Unlike Docker there’s no shared system level image repository, by default, so it will go and retrieve images where needed.

Difference in networking - rootless v.s. rootfull

Another area where there are some notable differences between rootless and rootfull containers under podman is in networking. As mentioned last time rootless containers use slirp4netns to provide containers an IP address. This is quite a different model to the Docker bridge, with a couple of practical effects.

  • There’s no shared network for rootless containers. Each one is plumbed into a tap interface which is then networked out to the host by slirp4netns. So if you start two containers in rootless mode, by default, they can’t talk directly to each other without exposing ports on the host.
  • All your containers get the same IP address. On the installation I’m using they all get 10.0.2.100

By comparison, if you run containers rootfully, the networking looks much more similar to the default Docker configuration. Containers will get an individual IP address, and will be able to communicate with other containers on the bridge network that they’ve been connected to.

Podman Networking - Usable MacVLAN

Anyone who’s dug around in Docker networking for a while, will likely have come across the MacVLAN network type. This is kind of like a VMWare Workstation/Fusion bridge network, where the container gets placed on the the same network as the host, getting rid of the need for explicit port forwarding.

The downside to Docker’s implementation has always been that there’s no support for DHCP with MacVLAN, so you need to have a range of IP addresses to assign to the container that aren’t going to be used elsewhere.

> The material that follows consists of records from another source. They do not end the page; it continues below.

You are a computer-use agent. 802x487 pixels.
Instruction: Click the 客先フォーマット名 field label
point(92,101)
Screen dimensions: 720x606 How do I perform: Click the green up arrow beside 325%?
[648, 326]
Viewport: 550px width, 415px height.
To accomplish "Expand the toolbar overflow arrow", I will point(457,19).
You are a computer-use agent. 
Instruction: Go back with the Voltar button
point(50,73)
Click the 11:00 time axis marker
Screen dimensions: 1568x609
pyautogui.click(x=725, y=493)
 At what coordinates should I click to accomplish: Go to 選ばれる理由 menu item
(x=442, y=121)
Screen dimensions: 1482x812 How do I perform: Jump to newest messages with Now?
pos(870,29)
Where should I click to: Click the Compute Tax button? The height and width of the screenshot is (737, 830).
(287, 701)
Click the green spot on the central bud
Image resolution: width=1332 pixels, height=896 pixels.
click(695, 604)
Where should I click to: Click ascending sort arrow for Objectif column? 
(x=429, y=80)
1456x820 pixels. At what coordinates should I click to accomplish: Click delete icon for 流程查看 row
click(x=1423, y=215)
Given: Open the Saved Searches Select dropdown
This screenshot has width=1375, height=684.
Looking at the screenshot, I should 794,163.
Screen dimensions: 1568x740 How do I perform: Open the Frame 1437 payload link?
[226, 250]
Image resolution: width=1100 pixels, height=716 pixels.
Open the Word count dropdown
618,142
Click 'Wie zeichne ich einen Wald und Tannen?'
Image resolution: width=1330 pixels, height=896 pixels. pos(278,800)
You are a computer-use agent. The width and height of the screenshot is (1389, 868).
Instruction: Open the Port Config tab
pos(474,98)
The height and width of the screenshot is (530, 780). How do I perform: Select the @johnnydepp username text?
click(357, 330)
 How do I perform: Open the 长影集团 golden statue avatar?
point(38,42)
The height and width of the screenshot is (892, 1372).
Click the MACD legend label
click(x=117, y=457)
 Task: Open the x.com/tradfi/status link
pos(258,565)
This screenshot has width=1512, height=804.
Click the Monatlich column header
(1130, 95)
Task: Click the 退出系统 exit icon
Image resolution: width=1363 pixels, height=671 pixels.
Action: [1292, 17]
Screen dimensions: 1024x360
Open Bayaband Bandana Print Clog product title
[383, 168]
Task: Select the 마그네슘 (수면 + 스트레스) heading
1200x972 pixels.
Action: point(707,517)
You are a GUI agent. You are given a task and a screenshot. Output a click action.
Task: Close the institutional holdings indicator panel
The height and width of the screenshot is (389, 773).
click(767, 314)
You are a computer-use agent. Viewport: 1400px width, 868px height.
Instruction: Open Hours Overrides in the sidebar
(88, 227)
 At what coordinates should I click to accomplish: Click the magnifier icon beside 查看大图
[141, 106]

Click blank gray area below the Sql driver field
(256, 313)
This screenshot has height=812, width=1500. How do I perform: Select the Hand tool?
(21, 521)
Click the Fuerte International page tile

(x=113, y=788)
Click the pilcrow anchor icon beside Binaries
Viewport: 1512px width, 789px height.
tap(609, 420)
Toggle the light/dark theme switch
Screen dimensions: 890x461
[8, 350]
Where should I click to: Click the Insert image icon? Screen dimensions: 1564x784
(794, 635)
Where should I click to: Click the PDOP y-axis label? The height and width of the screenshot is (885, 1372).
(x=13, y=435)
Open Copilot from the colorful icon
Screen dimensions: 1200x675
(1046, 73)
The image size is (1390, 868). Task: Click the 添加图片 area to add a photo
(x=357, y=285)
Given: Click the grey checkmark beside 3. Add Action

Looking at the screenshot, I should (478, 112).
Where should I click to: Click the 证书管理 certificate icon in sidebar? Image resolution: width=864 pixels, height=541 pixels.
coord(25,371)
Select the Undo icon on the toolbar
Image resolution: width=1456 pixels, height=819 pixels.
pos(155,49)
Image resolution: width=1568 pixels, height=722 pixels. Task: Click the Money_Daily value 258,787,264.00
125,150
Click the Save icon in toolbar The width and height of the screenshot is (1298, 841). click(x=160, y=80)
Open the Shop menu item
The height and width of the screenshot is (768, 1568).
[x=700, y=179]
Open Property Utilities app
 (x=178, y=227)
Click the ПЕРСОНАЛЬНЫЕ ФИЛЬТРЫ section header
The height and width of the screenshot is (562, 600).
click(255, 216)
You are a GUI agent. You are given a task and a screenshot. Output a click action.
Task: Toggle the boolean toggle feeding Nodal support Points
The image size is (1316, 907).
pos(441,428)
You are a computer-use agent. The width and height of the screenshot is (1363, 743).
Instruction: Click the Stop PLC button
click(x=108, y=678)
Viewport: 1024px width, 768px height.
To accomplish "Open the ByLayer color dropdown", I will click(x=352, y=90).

When I was looking round Podman’s networking options, I noticed that there’s a plug-in that can allow Rootfull podman containers to do something similar, but with DHCP support. This basically follows this post on the Redhat blog, but there’s a couple of details that worked differently on the system I was running on.

After creating a network config, as mentioned in the post you start the DHCP plug-in. On ubuntu this is in /opt/cni/bin instead of /usr/libexec/cni

You can then run a container attached to that network and it’ll get an IP address on the same LAN as your host. In my set-up this took a couple of seconds to do and you get some “network is down” messages as it’s starting, which can be a bit disconcerting, but it does work!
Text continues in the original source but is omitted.